Acute coronary syndromes in COVID-19
There has been significant concern regarding patients with COVID-19 and acute coronary syndrome-like presentations, some of which have appeared to be true acute myocardial infarctions and others a number of ‘STEMI mimics’. A case series of 18 patients with COVID-19 presenting as possible STEMI to New York hospitals, was published in the New England Journal of Medicine.13 Ten out of 18 patients were labelled as having ‘noncoronary myocardial injury’, of whom, 90% died, compared with 50% of those with true acute myocardial infarction. Some of the most interesting data are in the supplementary appendix, including all 18 electrocardiograms (ECGs), which prove interesting to review. Half the whole cohort had normal left ventricular ejection fraction on echocardiogram. There were substantial limitations, however – only half of all patients had angiography, of whom six had percutaneous coronary intervention (PCI).
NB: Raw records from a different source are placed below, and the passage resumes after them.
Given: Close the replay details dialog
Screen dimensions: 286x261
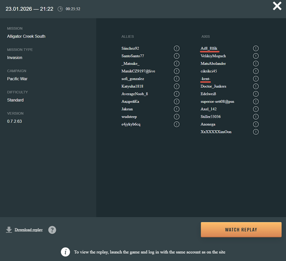Looking at the screenshot, I should [277, 6].
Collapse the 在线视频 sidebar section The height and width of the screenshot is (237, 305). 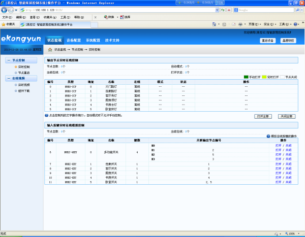[x=8, y=79]
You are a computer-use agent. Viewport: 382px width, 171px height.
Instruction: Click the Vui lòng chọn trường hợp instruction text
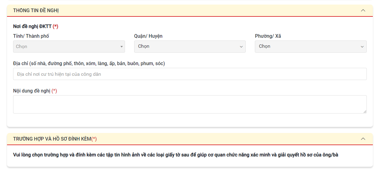pyautogui.click(x=175, y=155)
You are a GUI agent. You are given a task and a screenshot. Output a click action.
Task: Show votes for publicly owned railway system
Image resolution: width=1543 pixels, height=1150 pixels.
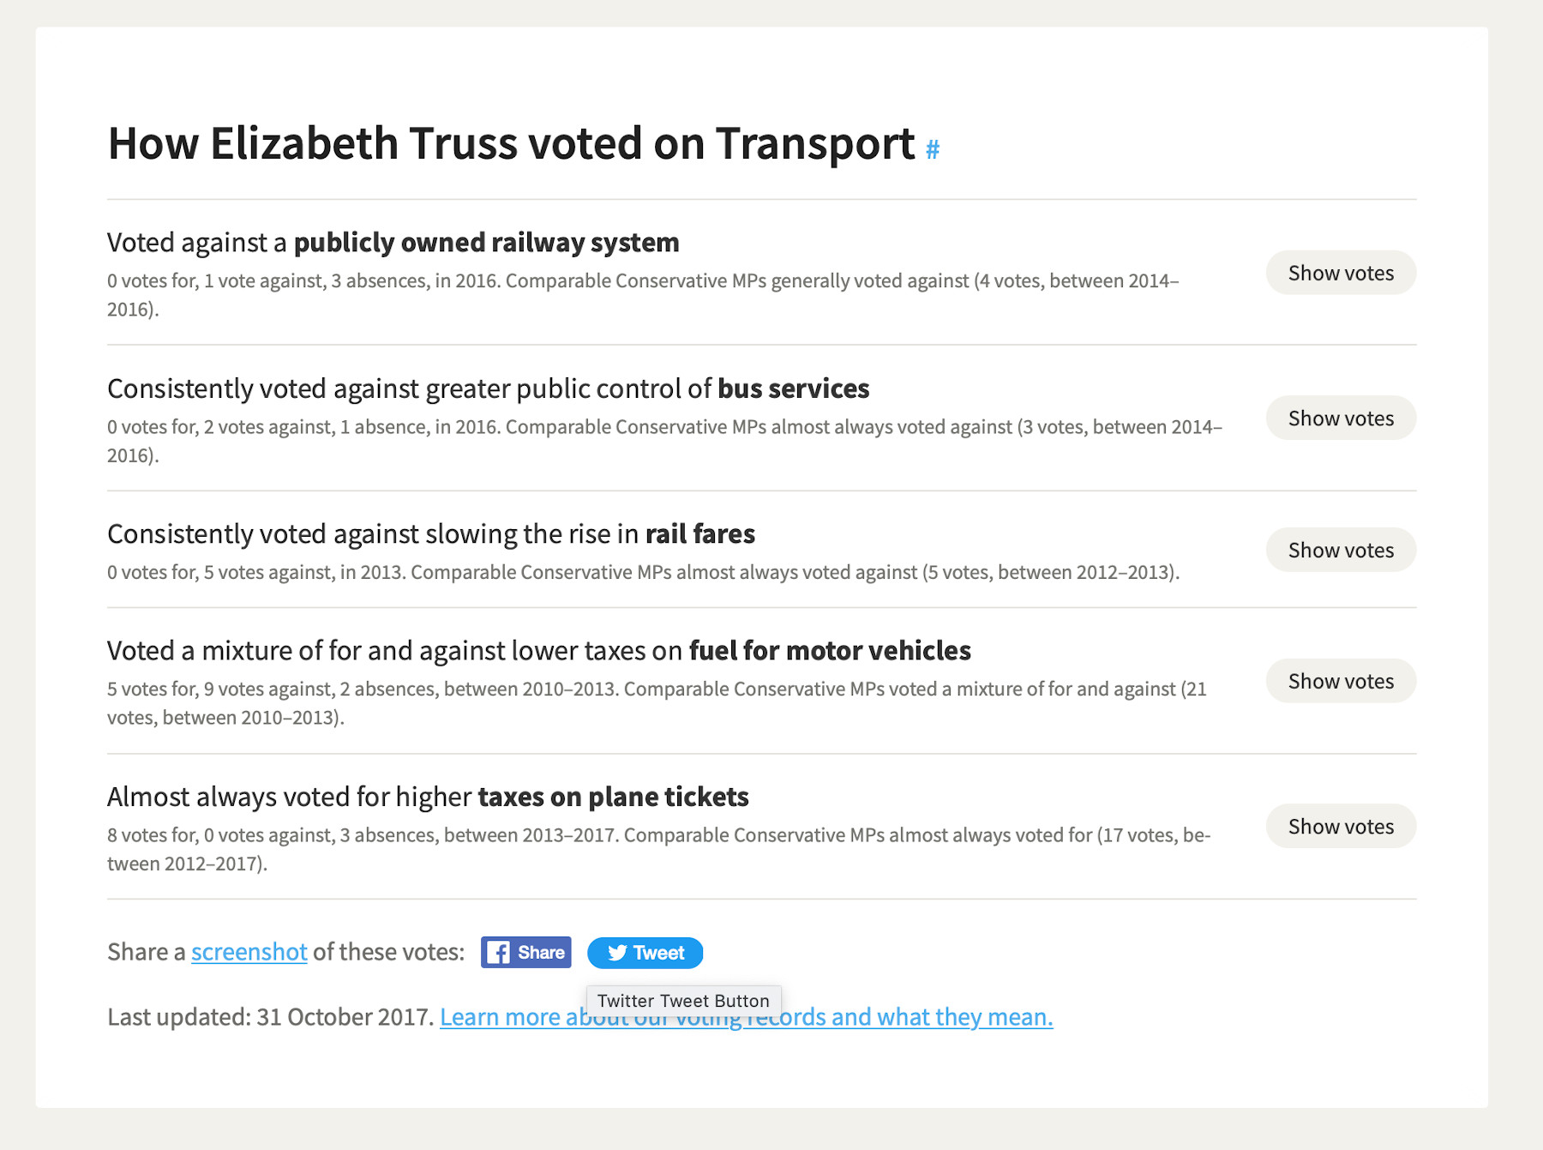coord(1340,273)
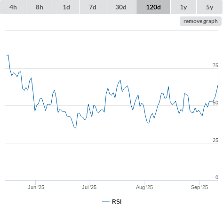The image size is (223, 214).
Task: Switch to the 8h time range
Action: point(40,7)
Another major concern has been a reduction in the number of patients presenting with symptoms of acute coronary syndromes. A study analysing data from nine ‘high-volume’ centres across several states in the USA (defined as performing ≥100 primary PCI procedures per year) demonstrated a 38% reduction in such presentations in March 2020.14 This is consistent with the 40% reduction previously reported from Spain. Speculated reasons for falling numbers of patients with STEMI included avoidance of medical care due to concerns of contracting COVID-19, misdiagnosis as suspected COVID-19, or a shift to conservative care.14
Whilst diagnostically challenging, the outcomes of patients with COVID-19 and suspected acute myocardial infarction are very poor, including in those with a final diagnosis of STEMI (likely because of delayed/no PCI). It is important to make a full and quick assessment (ECG, echocardiogram) of these patients and not delay angiography if felt appropriate. Simultaneously, there may be a substantial number of patients without COVID who have acute coronary syndromes who may not present acutely; whether this results in an increase in presentations with cardiogenic shock or acute heart failure remains to be seen.
Review and guidance
On 21 April 2020, the European Society of Cardiology published a document on understanding and managing cardiovascular complications of COVID-19, from pathophysiological insights to personal protective equipment. This is a pragmatic document and a good resource.15
The pandemic has been remarkable for the rapid dissemination of data on cardiovascular involvement. Though the presence of, and risk factors for, cardiovascular disease are associated with adverse outcomes in COVID-19, the current evidence points towards these being surrogate markers for initial poor health and acute disease severity, rather than direct cardiac involvement in the majority of cases. Drugs affecting the renin–angiotensin–aldosterone system appear safe and possibly protective (though more data is needed), and the role of the vascular endothelium in the pathophysiology of COVID-19 merits investigation. The small proportion of patients who do have evidence of direct cardiac involvement merit early assessment and, if appropriate, intervention by specialists in cardiovascular medicine.